[Word and item position data]
##############################

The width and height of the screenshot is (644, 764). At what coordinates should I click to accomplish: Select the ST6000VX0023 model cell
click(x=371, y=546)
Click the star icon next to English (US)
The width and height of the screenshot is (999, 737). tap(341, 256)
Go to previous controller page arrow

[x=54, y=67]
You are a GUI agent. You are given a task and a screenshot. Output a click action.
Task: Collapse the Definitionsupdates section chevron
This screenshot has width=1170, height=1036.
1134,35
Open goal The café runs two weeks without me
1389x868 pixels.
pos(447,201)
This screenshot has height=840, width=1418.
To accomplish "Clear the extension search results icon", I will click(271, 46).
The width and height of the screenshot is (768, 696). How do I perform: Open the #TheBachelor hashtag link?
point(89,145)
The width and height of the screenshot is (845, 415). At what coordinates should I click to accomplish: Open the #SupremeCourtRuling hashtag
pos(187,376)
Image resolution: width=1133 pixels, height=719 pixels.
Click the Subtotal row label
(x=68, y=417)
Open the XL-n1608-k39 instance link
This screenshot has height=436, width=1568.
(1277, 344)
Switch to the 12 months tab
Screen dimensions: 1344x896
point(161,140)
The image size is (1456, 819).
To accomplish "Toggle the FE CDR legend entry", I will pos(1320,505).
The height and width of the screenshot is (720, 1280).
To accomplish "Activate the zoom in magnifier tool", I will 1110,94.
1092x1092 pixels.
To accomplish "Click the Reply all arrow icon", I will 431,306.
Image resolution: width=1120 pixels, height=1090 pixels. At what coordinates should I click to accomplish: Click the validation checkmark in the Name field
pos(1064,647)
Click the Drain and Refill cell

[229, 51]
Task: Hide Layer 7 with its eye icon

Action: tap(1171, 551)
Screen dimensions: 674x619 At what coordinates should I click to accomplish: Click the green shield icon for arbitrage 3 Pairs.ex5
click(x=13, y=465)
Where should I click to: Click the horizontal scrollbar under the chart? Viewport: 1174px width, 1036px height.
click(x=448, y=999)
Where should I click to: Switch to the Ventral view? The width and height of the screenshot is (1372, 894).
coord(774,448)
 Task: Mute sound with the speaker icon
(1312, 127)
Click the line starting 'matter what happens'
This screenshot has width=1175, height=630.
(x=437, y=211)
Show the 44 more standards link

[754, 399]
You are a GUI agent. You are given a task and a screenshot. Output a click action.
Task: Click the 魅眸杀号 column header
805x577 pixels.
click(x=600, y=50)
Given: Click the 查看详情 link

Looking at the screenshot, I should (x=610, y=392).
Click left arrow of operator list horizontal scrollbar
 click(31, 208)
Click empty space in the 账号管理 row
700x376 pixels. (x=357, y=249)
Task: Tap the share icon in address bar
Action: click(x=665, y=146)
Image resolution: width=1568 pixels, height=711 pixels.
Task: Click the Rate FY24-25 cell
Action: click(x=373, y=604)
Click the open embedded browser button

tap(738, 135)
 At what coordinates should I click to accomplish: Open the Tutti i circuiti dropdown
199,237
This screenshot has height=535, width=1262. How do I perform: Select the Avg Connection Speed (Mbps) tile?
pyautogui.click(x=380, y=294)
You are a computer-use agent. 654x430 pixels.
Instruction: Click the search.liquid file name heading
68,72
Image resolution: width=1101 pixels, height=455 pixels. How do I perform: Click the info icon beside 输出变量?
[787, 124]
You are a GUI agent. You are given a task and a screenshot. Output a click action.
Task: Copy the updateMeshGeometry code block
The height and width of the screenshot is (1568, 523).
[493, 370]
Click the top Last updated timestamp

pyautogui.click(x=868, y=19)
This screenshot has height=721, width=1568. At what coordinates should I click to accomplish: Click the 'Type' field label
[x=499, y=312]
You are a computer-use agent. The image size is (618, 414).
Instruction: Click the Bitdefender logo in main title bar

##############################

What is expected: Copy all of the lines above exactly as they appear.

Answer for this exercise:
The width and height of the screenshot is (644, 764). At what coordinates should I click to accomplish: Select the ST6000VX0023 model cell
click(x=371, y=546)
Click the star icon next to English (US)
The width and height of the screenshot is (999, 737). tap(341, 256)
Go to previous controller page arrow

[x=54, y=67]
You are a GUI agent. You are given a task and a screenshot. Output a click action.
Task: Collapse the Definitionsupdates section chevron
This screenshot has width=1170, height=1036.
1134,35
Open goal The café runs two weeks without me
1389x868 pixels.
pos(447,201)
This screenshot has height=840, width=1418.
To accomplish "Clear the extension search results icon", I will click(271, 46).
The width and height of the screenshot is (768, 696). How do I perform: Open the #TheBachelor hashtag link?
point(89,145)
The width and height of the screenshot is (845, 415). At what coordinates should I click to accomplish: Open the #SupremeCourtRuling hashtag
pos(187,376)
Image resolution: width=1133 pixels, height=719 pixels.
Click the Subtotal row label
(x=68, y=417)
Open the XL-n1608-k39 instance link
This screenshot has height=436, width=1568.
(1277, 344)
Switch to the 12 months tab
Screen dimensions: 1344x896
point(161,140)
The image size is (1456, 819).
To accomplish "Toggle the FE CDR legend entry", I will pos(1320,505).
The height and width of the screenshot is (720, 1280).
To accomplish "Activate the zoom in magnifier tool", I will 1110,94.
1092x1092 pixels.
To accomplish "Click the Reply all arrow icon", I will 431,306.
Image resolution: width=1120 pixels, height=1090 pixels. At what coordinates should I click to accomplish: Click the validation checkmark in the Name field
pos(1064,647)
Click the Drain and Refill cell

[229, 51]
Task: Hide Layer 7 with its eye icon

Action: tap(1171, 551)
Screen dimensions: 674x619 At what coordinates should I click to accomplish: Click the green shield icon for arbitrage 3 Pairs.ex5
click(x=13, y=465)
Where should I click to: Click the horizontal scrollbar under the chart? Viewport: 1174px width, 1036px height.
click(x=448, y=999)
Where should I click to: Switch to the Ventral view? The width and height of the screenshot is (1372, 894).
coord(774,448)
 Task: Mute sound with the speaker icon
(1312, 127)
Click the line starting 'matter what happens'
This screenshot has width=1175, height=630.
(x=437, y=211)
Show the 44 more standards link

[754, 399]
You are a GUI agent. You are given a task and a screenshot. Output a click action.
Task: Click the 魅眸杀号 column header
805x577 pixels.
click(x=600, y=50)
Given: Click the 查看详情 link

Looking at the screenshot, I should (x=610, y=392).
Click left arrow of operator list horizontal scrollbar
 click(31, 208)
Click empty space in the 账号管理 row
700x376 pixels. (x=357, y=249)
Task: Tap the share icon in address bar
Action: click(x=665, y=146)
Image resolution: width=1568 pixels, height=711 pixels.
Task: Click the Rate FY24-25 cell
Action: click(x=373, y=604)
Click the open embedded browser button

tap(738, 135)
 At what coordinates should I click to accomplish: Open the Tutti i circuiti dropdown
199,237
This screenshot has height=535, width=1262. How do I perform: Select the Avg Connection Speed (Mbps) tile?
pyautogui.click(x=380, y=294)
You are a computer-use agent. 654x430 pixels.
Instruction: Click the search.liquid file name heading
68,72
Image resolution: width=1101 pixels, height=455 pixels. How do I perform: Click the info icon beside 输出变量?
[787, 124]
You are a GUI agent. You are given a task and a screenshot. Output a click action.
Task: Copy the updateMeshGeometry code block
The height and width of the screenshot is (1568, 523).
[493, 370]
Click the top Last updated timestamp

pyautogui.click(x=868, y=19)
This screenshot has height=721, width=1568. At what coordinates should I click to accomplish: Click the 'Type' field label
[x=499, y=312]
You are a computer-use agent. The image size is (618, 414).
Instruction: Click the Bitdefender logo in main title bar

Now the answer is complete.